“Don’t you?” he returned sharply, and, before the bright stare of his angry eyes, her own troubled gaze fell. “You say you don’t know what I mean?”

“Why—no. Not—not at all,” she murmured.

“Well, I do!” And with a brief shot of breath between his almost closed lips, he further expressed an emotion that remained enigmatic to her. He rose. “Seems to me it’s about time you quit standin’ up for him,” he said; and stalked out of the room, leaving her still at the table.

She sat there in an attitude of some rigidity after she had heard him go upstairs, and she continued to sit there, though she had finished her dinner before he departed. The conclusion she reached in her thoughts was that there was a question she would never ask him;—she would never ask him what he had meant by that final remark of his. She hoped he meant only that her pride ought to resent a neighbour’s failure to come to say he was glad to see her at home again—but she feared her father meant more than this. She feared he meant much more, and she so feared it that she would never dare to ask him.

Yet she wondered why she wouldn’t dare. How could it ever be “about time” for her to stop standing up for an old friend? And when Harlan was announced to her, as she sat alone at the table, she rose with a little sigh. She did not sigh because she was sorry he had come; it was because she had just realized how much more his brother was still the heart of her thoughts than was this faithful and constant escort.

For she and Harlan had already fallen into a relation not uncommon among those she had spoken of as “left-overs”: a relation that becomes a habit—a habit that in turn becomes a relation.
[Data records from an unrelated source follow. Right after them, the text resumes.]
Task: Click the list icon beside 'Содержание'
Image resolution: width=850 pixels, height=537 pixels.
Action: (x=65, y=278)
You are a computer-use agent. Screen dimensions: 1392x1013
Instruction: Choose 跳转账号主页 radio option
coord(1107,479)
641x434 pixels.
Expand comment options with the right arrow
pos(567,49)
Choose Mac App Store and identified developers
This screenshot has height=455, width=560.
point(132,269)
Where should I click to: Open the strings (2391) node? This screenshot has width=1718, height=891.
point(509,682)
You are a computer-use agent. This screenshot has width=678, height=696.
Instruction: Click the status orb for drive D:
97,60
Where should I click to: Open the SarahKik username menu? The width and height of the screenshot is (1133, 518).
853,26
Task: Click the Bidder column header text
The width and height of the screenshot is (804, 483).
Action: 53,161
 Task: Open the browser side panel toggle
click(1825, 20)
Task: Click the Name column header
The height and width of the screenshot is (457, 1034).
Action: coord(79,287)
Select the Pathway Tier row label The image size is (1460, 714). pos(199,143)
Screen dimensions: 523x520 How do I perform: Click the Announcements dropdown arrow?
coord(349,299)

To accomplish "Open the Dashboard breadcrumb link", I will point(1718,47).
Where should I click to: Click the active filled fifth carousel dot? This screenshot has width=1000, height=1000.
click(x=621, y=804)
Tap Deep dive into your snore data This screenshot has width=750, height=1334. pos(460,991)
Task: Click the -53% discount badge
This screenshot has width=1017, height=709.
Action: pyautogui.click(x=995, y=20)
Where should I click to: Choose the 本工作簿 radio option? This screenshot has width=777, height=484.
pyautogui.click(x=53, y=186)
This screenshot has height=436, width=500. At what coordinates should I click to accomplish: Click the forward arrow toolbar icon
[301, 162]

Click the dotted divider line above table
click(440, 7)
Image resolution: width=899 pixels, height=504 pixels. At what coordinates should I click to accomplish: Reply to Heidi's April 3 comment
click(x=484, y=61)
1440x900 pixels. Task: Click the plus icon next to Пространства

She “went everywhere” with him; and continued to go everywhere with him; and so, after a while, their contemporaries, all married, never sent an invitation to one without including the other. Then, as time went on, and the habit continued and continued, it became common stock in the prattle of more dashing and precipitous younger people. When talk languished and even weather stencils failed to cover a blank, those who felt such covering a necessity could always fall back on this, and wonder why the two didn’t “get married and be done with it.”

In that manner a worn woman-of-the-world, aged twenty, complained to Frederic Oliphant one evening at the Country Club, as he sat with her after unsuccessfully attempting an imported dance he found himself too old to learn. “You aren’t too old to learn it, if you wouldn’t insist on being too polite to hold a girl as tight as these boys do,” the woman-of-the-world informed him with the new frankness then becoming fashionable. “You aren’t as old as your cousin Harlan. Why on earth don’t he and Miss Shelby get married and be done with it? They’ve certainly been just the same as engaged for almost as long as I can remember. Everybody says they must be engaged—by this time! They say she used to be in love with his brother. I don’t see how anybody could be in love with him!”

She glanced through an archway, near by, to where Dan and his wife and Martha and Harlan and a dozen other people were gravely straggling out of the dining-room; all of this party having the air of concluding a festival that had not proved too hilarious. Dan, in particular, appeared to have thought the occasion a solemn one. He had been placed next to Martha; and she remarked cheerfully that it was the first time he had been so near her “in ages.” After that, however, she found little more to say to him, since he seemed to encounter certain definite difficulties in saying anything to her in return.

“I am coming in to—to call, some evening,” he stammered, laughing uncomfortably to express his cordiality. “I’d have been to see you—I’d have been over oftener, except——” He paused, then concluded his ill-fated excuses hurriedly—“except I’m so busy these days.” And he glanced uneasily across the table to where Lena sat smiling mysteriously at him.

Martha thought it tactful, and the part of a true friend, to talk to Harlan, who sat next to her on the other side.